The financial, and therefore economic, world is not what it seems at all.  Back in the years before Ronald Reagan’s reign as President, the most massive amounts of liquid capital were held, maintained, and grown as part of the American insurance industry.  Life, auto, annuity, medical, and disability insurance companies gathered tons of premiums and minimized the payout of claims.  After expenses, they held giant accounts of pure cash.  And then things began to change, once the amount of cash began to become known to those individuals who would go on to become the country’s fast-growing group of billionaires.

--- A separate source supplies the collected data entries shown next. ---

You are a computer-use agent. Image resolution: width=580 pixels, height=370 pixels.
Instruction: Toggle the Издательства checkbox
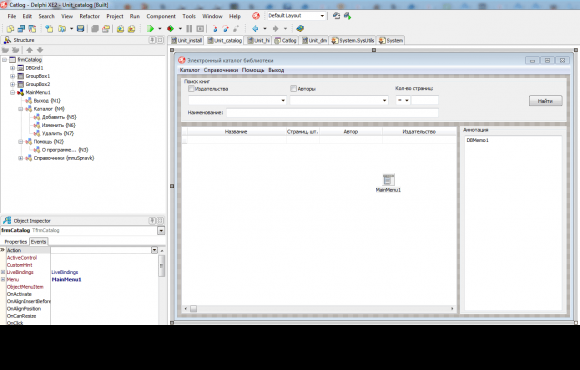click(x=191, y=89)
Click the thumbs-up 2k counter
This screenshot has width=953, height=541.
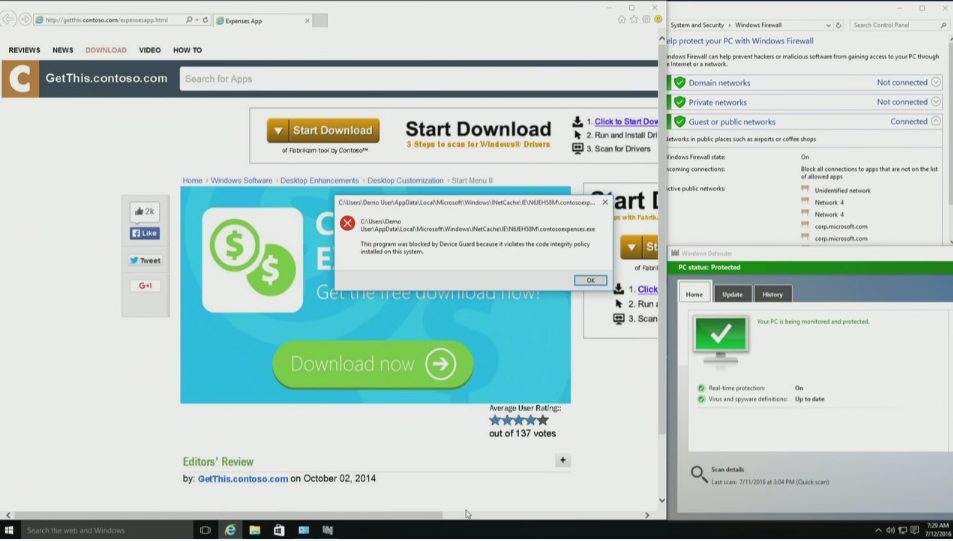point(144,212)
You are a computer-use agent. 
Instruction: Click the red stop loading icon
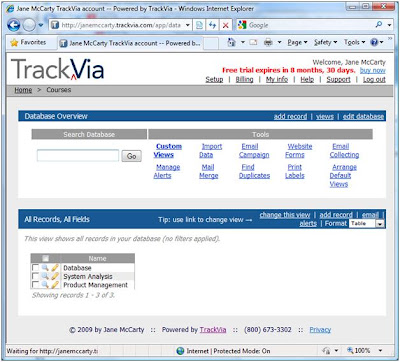pos(226,25)
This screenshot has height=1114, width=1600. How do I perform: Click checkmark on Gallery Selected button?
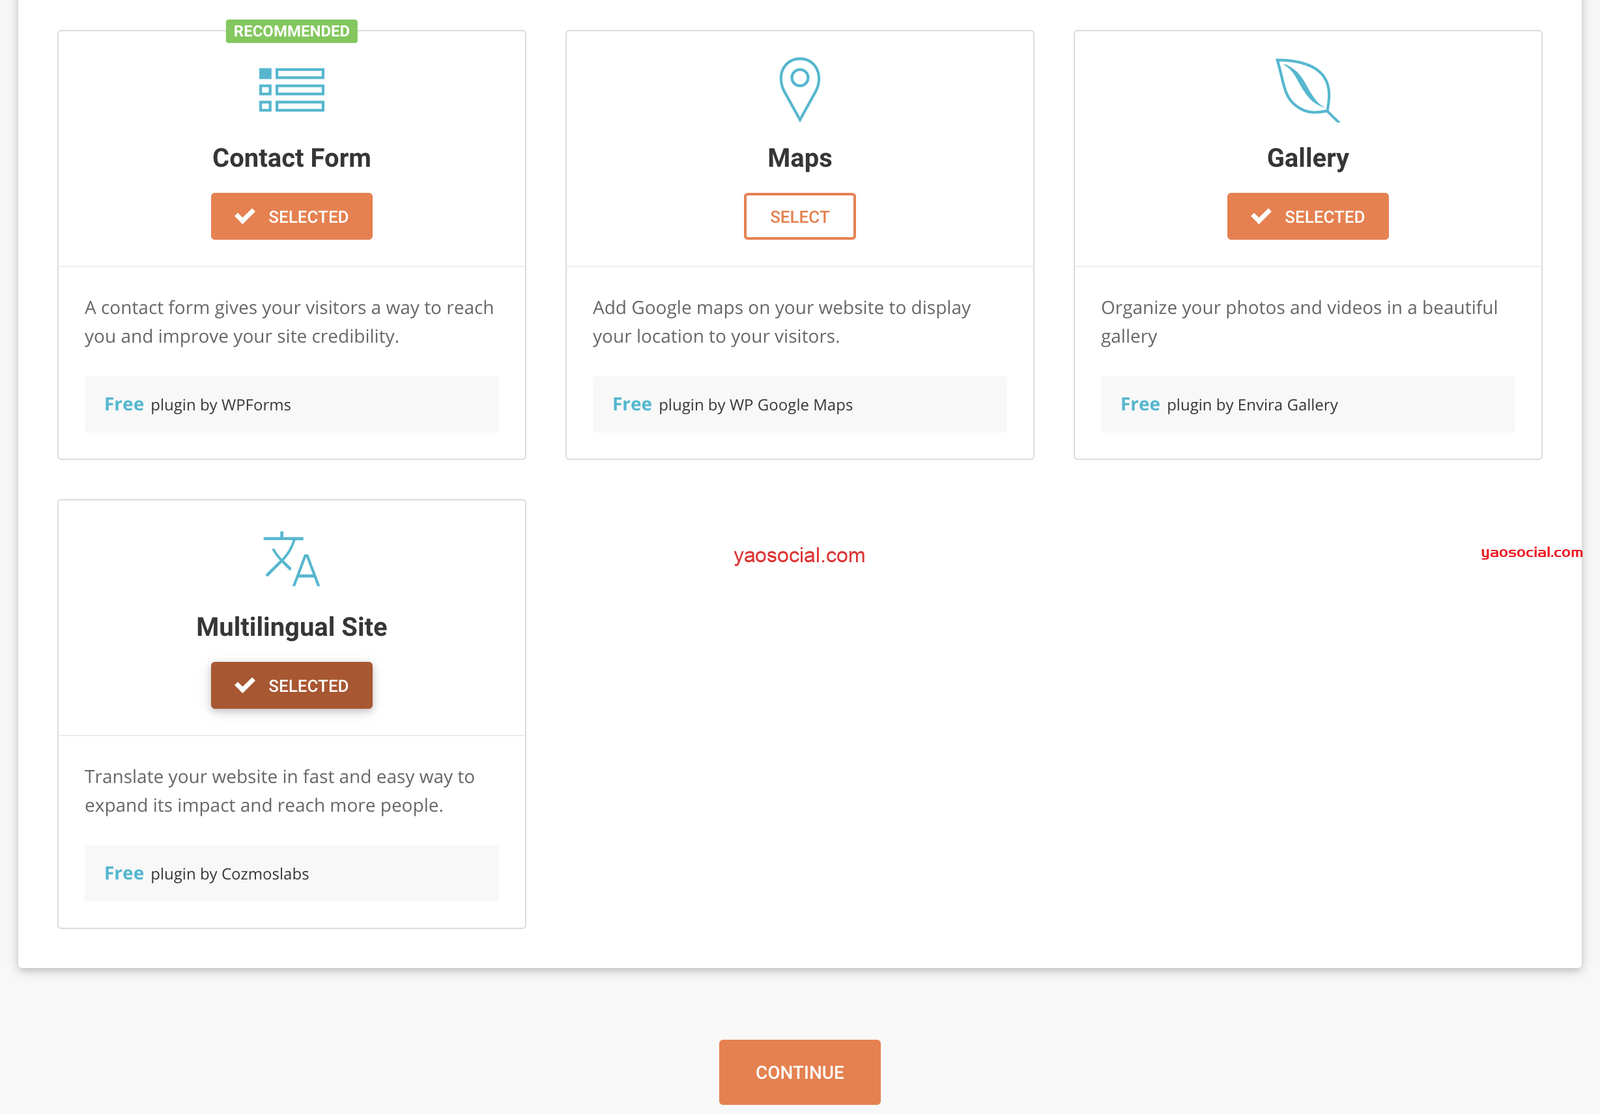(x=1261, y=216)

Insurance companies were not the most secure, secret, or controllable places for so much cash to be accumulated and then decisions made on what to do with the money.  Oh, some of that money went to stockholders, and policyholders, and some was also internalized after a growing excess of expenses was deducted (insurance companies soon became the builders of the largest buildings on the planet.  The growing mass of billionaires much needed to hide large amounts of cash, some taken from profits of huge businesses, some from earnings on oil, gas, and utilities, but much of the money was creamed off the top of the insurance company pile of capital.

Note that to this very day there are no federal rules regarding the control of insurance companies or the money they accumulate. There is only state control, and that is extremely fragmented and weak.  They keep their own records, as well, so nobody really knows what they collected or collect in premiums or have paid out or paid out in claims. What a recipe for a special kind of organized and stealthy seizure of cash, even if the cash has been and will remain converted to bearer bonds, wires, and now cryptocurrencies worldwide.  The money is going offshore to banks set up in special places like Luxembourg, the Channel Islands, Bermuda, and more including more minor receptacles like Switzerland and Ireland.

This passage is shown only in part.